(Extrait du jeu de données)
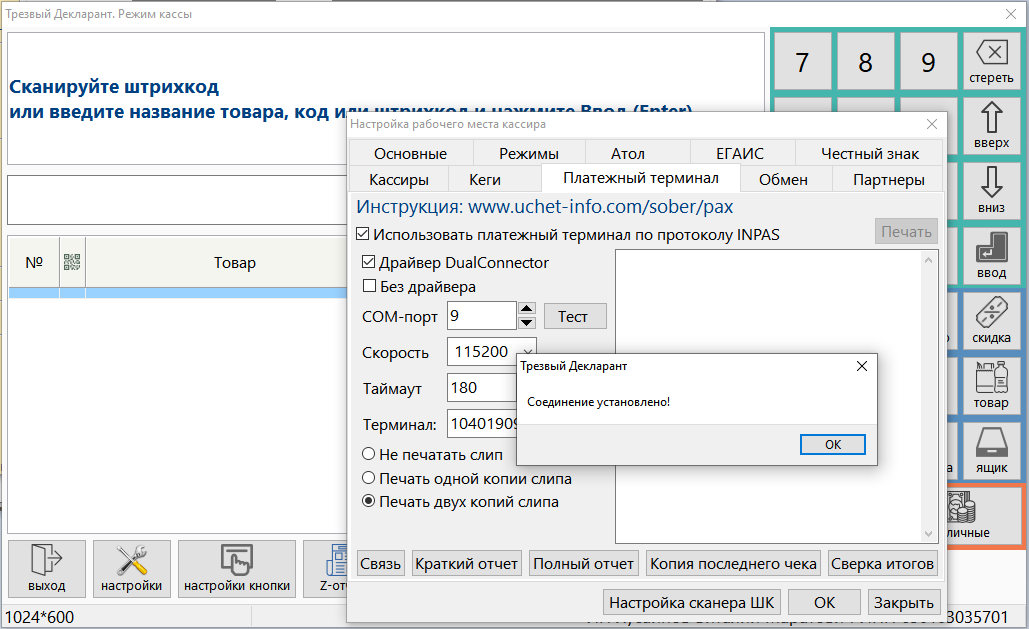This screenshot has width=1029, height=629.
Task: Click the 'товар' product icon
Action: (991, 386)
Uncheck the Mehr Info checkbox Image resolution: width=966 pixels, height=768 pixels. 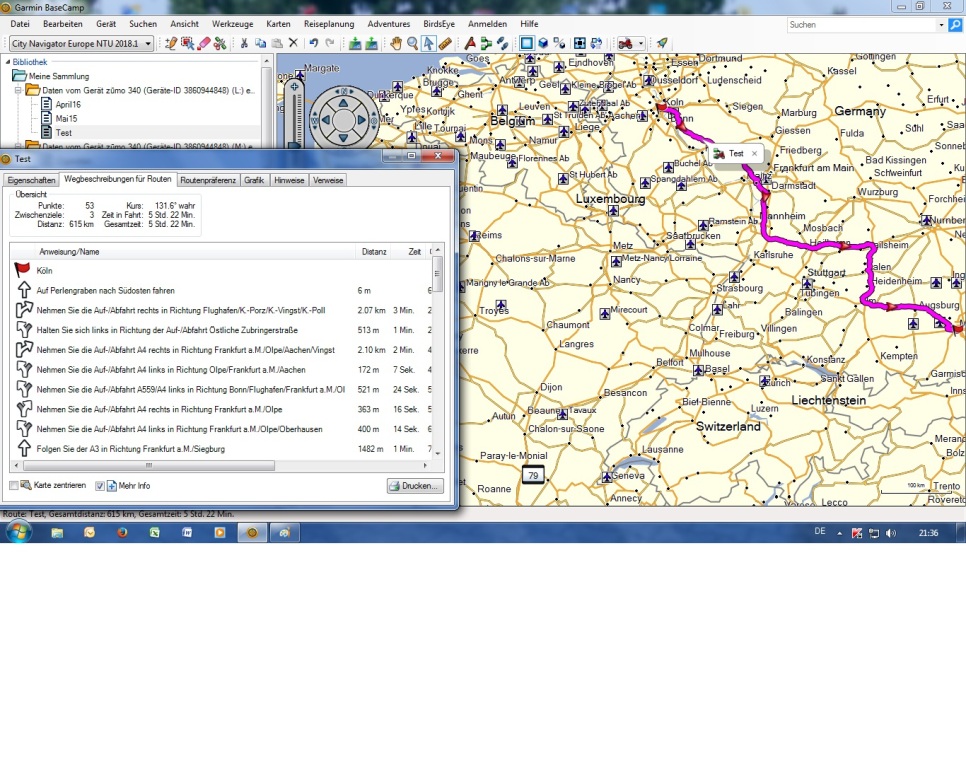tap(100, 486)
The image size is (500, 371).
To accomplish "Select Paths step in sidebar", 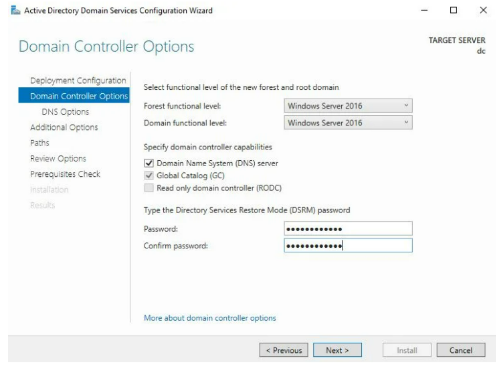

Consignes de la tâche
Réécrivez les enregistrements depuis la ligne contenant « The image size is (500, 371). » jusqu'à la fin des enregistrements, bornes comprises, en remplaçant « sidebar » par « navigation panel » sans rien modifier d'autre. Omettez les images dans votre réponse.

Réponse ci-dessous
The image size is (500, 371).
To accomplish "Select Paths step in navigation panel", 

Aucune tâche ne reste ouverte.